Rian Evans 

The Sixteen/Christophers – review

The Sixteen maximised the effect of Lassus's alternation of flowing plainchant with elaborate polyphony, writes Rian Evans
  
  


The Truth from Above is the title the Sixteen have given their Christmas offering this year, taking the words from the carol Vaughan Williams heard in Herefordshire a century ago and went on to set for choir. It was with this gently understated arrangement that the Sixteen began, following it immediately with Josquin des Prez's setting of the hymn to the virgin Mary, Praeter Rerum Seriem, its fast-moving contrapuntal web contrasting brilliantly with the Vaughan Williams.

Juxtaposing traditional carols, arranged by 20th-century English composers, with early Flemish composers was one strand of the evening's sequence; singing different settings of the same texts afforded another connecting thread. Thus Orlando de Lassus's Magnificat, Praeter Rerum Seriem, was heard to pay homage to Josquin in its liberal quotation of his setting, with the Sixteen maximising the effect of Lassus's alternation of flowing plainchant with elaborate polyphony. It did indeed sound magnificent.
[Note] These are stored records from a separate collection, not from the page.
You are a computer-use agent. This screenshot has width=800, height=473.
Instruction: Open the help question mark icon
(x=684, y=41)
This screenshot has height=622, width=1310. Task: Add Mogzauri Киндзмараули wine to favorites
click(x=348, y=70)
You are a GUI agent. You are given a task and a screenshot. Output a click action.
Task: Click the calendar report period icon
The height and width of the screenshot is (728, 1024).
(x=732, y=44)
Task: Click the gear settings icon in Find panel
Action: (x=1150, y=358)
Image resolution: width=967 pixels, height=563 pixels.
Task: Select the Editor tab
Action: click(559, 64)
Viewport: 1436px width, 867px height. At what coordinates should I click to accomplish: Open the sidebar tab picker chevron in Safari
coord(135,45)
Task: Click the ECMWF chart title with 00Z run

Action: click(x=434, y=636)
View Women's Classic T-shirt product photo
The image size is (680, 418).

The combination of austere beauty and quirky pulse in the Coventry Carol was set against Kenneth Leighton's piece using the same words. Leighton's focus on Herod's massacre of the first-born brought a piercing drama to its heart before returning to the main lullaby. Three and half centuries earlier, William Byrd had sought a similar balance of expressive means in his Lullaby, My Sweet Little Baby and the poise with which conductor Harry Christophers invested the singing made it most memorable.

Yet the sequence wasn't on such an elevated level that the Sixteen weren't allowed to relax a little in a sequence of encores. It opened with the lilting Quem Pastores Laudavere and closed with Ding Dong Merrily on High, but it was the addition of the rhythm of tambourines to the early, celebratory Gaudete that lent a lively medieval vibrancy.